▶ Records to process:
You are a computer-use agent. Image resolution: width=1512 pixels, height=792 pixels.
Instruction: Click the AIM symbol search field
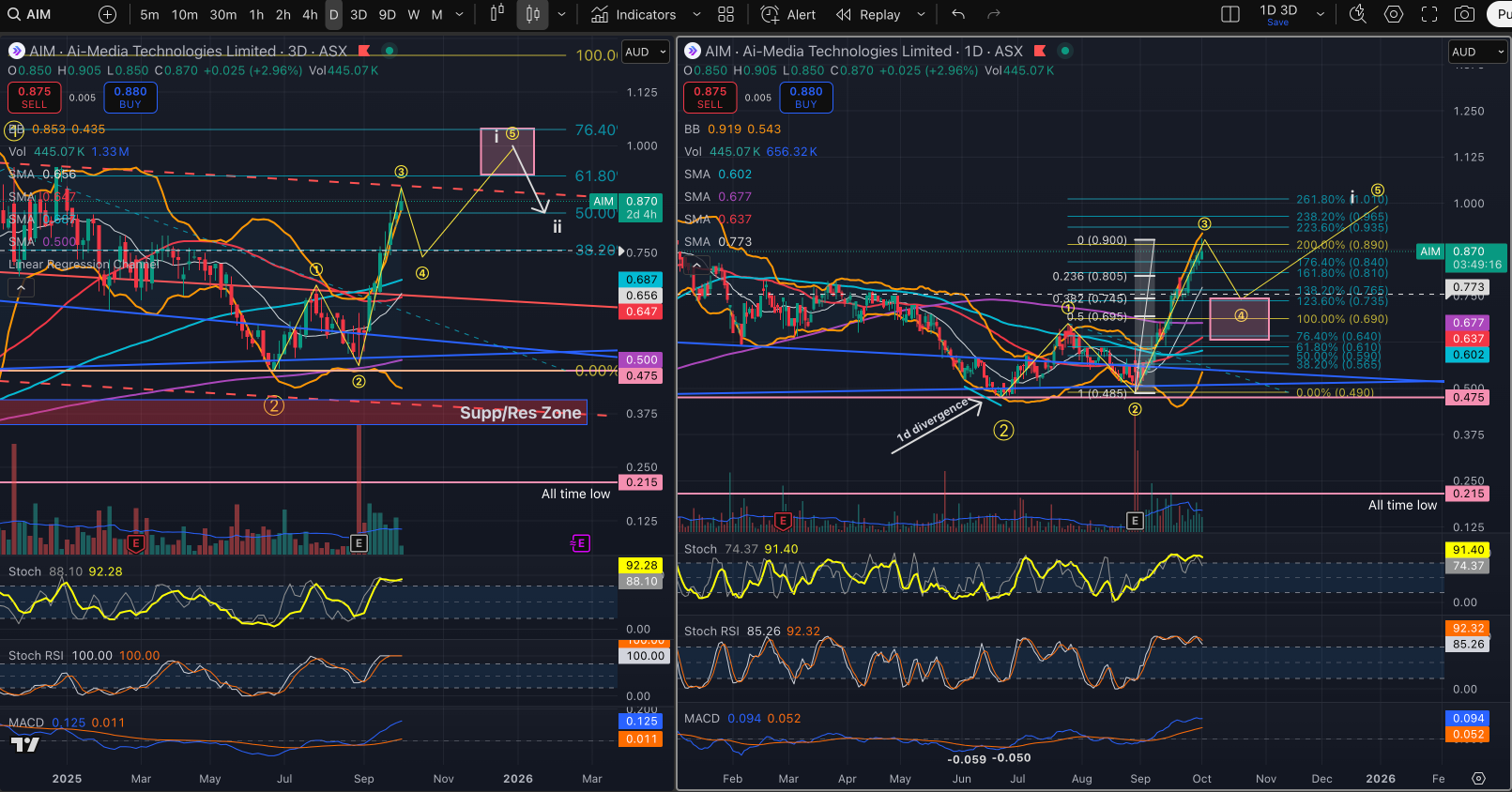39,15
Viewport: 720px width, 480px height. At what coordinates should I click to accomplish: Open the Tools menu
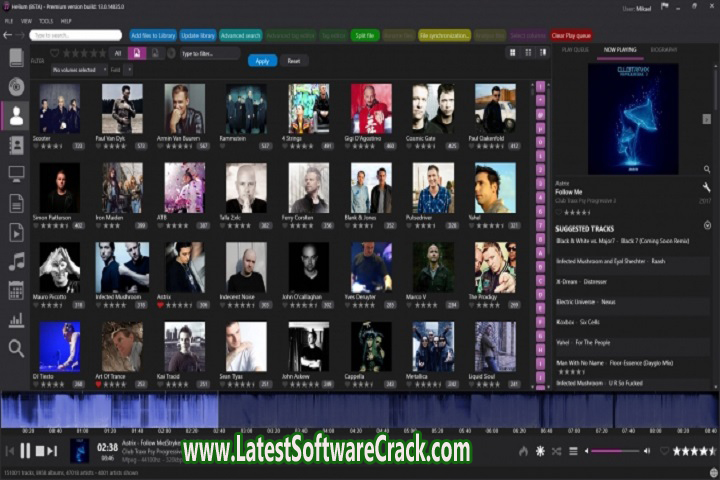[x=46, y=20]
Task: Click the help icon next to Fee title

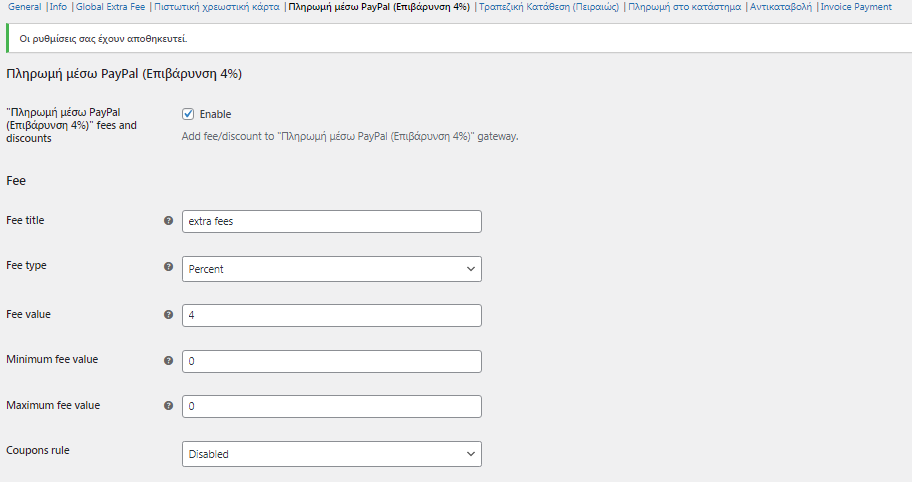Action: click(x=169, y=221)
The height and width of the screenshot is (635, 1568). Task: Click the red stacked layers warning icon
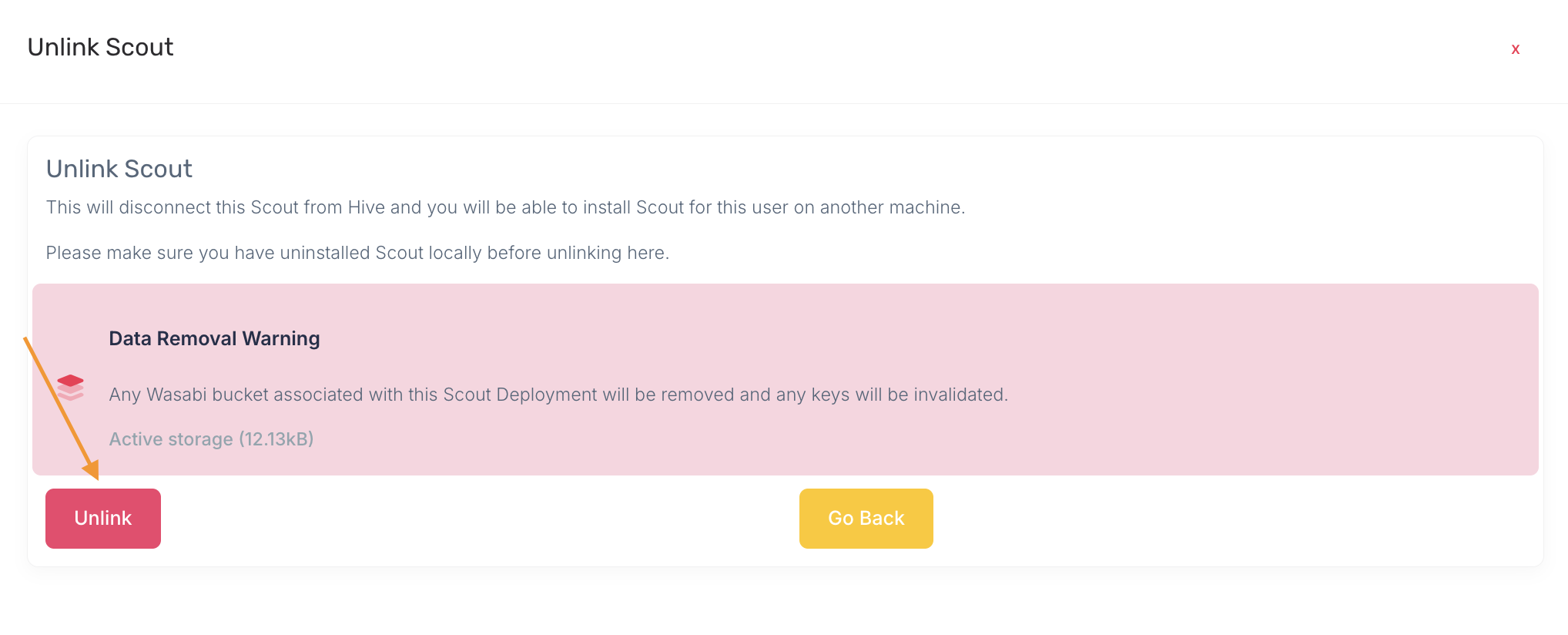[x=70, y=387]
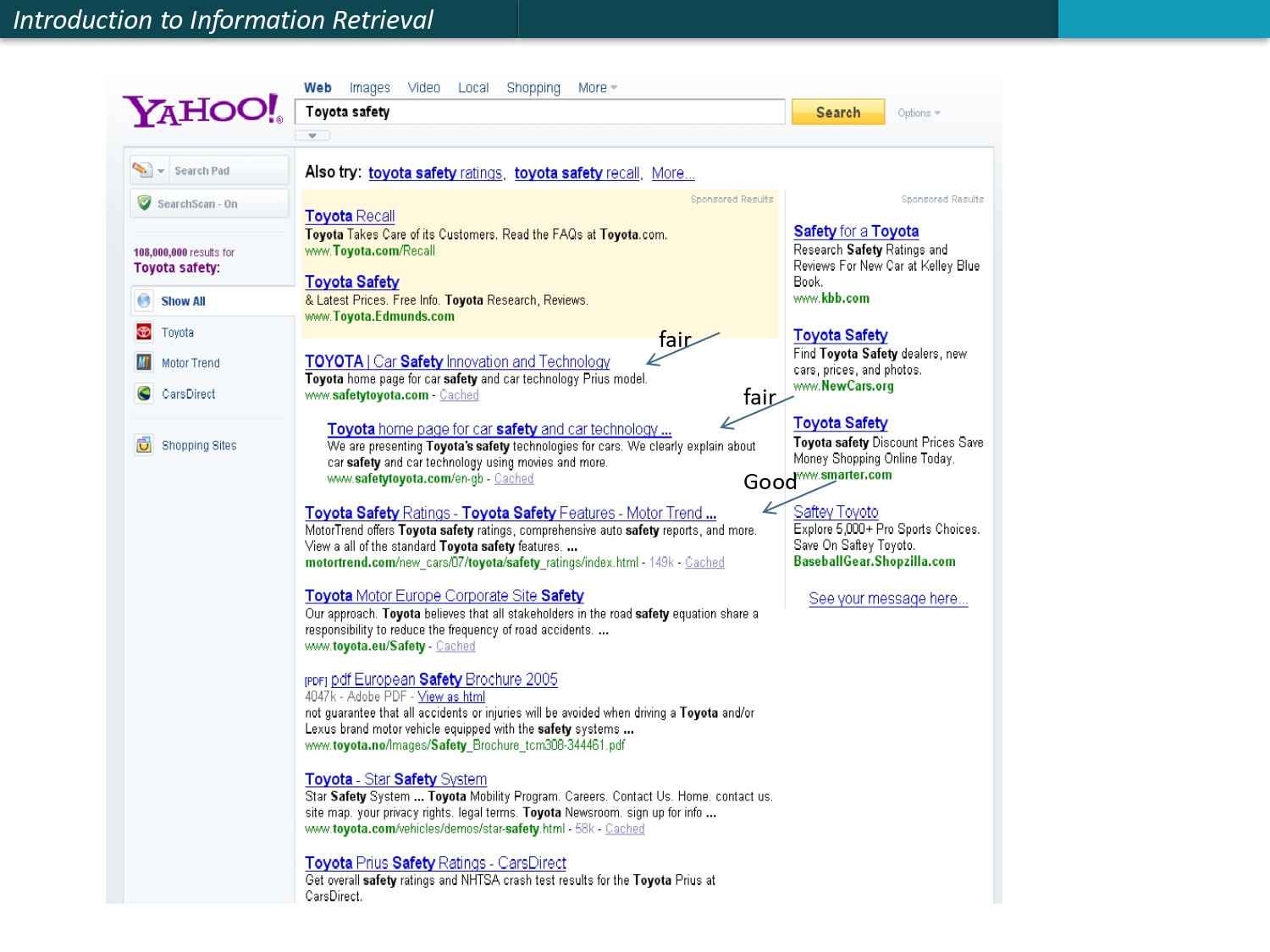Screen dimensions: 1270x952
Task: Click the SearchScan shield icon
Action: pyautogui.click(x=144, y=204)
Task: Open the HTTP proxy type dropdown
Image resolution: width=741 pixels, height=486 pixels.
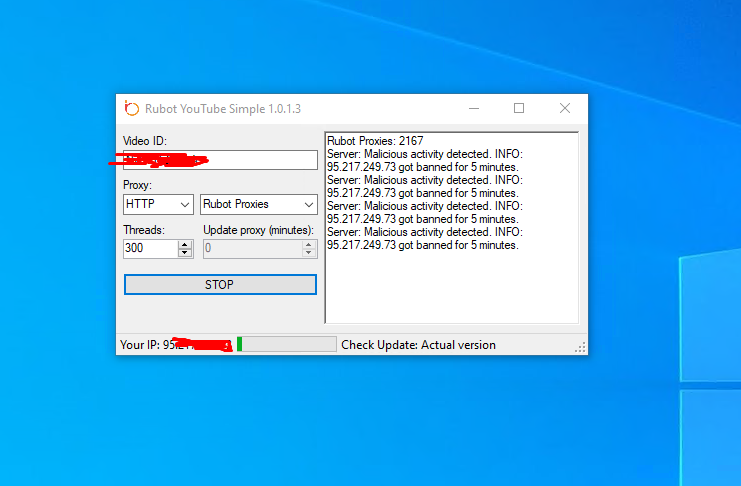Action: 158,204
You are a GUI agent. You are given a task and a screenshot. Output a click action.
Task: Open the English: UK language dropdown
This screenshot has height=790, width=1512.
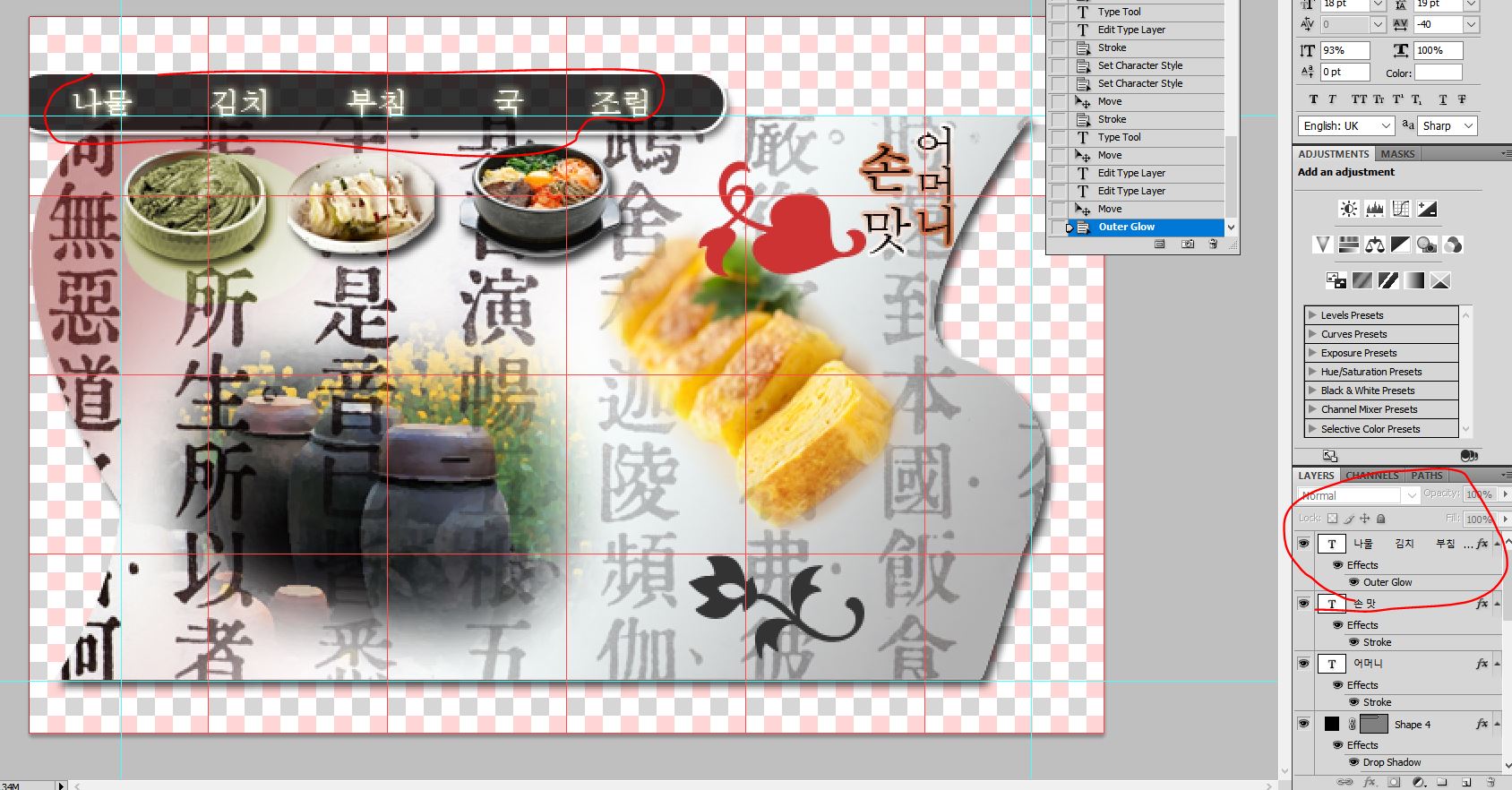click(x=1346, y=126)
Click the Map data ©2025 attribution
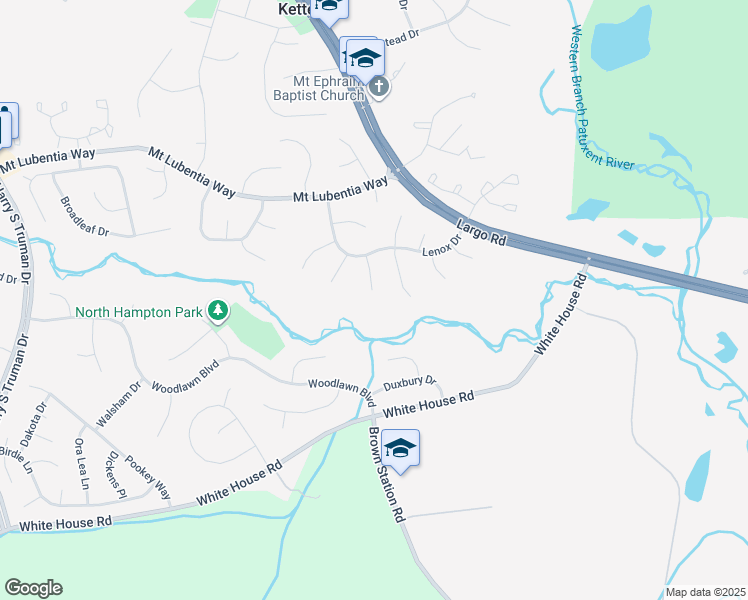This screenshot has height=600, width=748. pos(706,592)
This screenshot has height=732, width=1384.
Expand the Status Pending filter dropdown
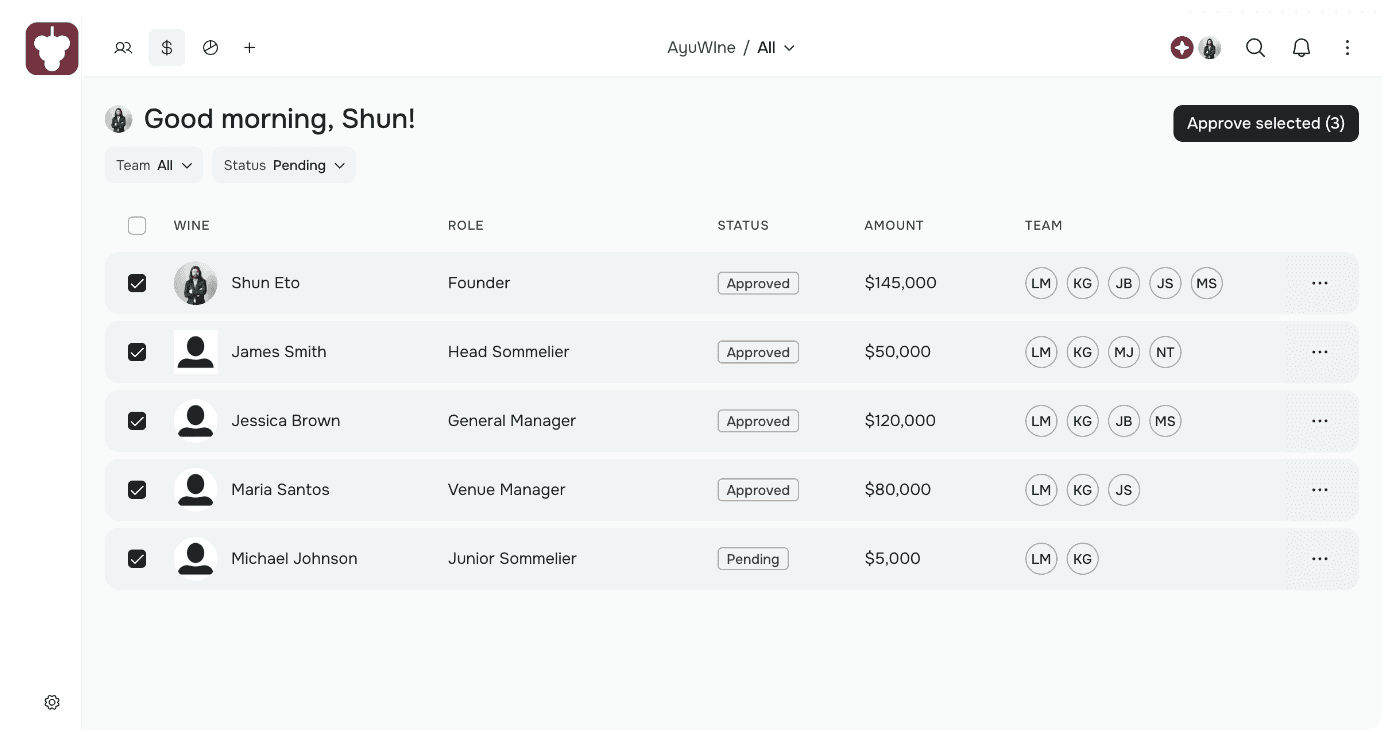click(x=284, y=165)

▶ Required action:
Every word of the material, and none of its pictures, should be set down again.

▶ Answer to this task:
You are a computer-use agent. Image resolution: width=1512 pixels, height=792 pixels.
Instruction: Click the AIM symbol search field
39,15
Viewport: 720px width, 480px height. At what coordinates should I click to accomplish: Open the Tools menu
[x=46, y=20]
Task: Click the help icon next to Fee title

Action: click(x=169, y=221)
The height and width of the screenshot is (635, 1568). Task: Click the red stacked layers warning icon
[x=70, y=387]
Screen dimensions: 1270x952
Task: Click the SearchScan shield icon
Action: pyautogui.click(x=144, y=204)
Task: Open the HTTP proxy type dropdown
Image resolution: width=741 pixels, height=486 pixels.
Action: 158,204
You are a GUI agent. You are given a task and a screenshot. Output a click action.
Task: Open the English: UK language dropdown
This screenshot has height=790, width=1512.
click(x=1346, y=126)
Click the Map data ©2025 attribution
This screenshot has height=600, width=748. pos(706,592)
This screenshot has height=732, width=1384.
Expand the Status Pending filter dropdown
click(x=284, y=165)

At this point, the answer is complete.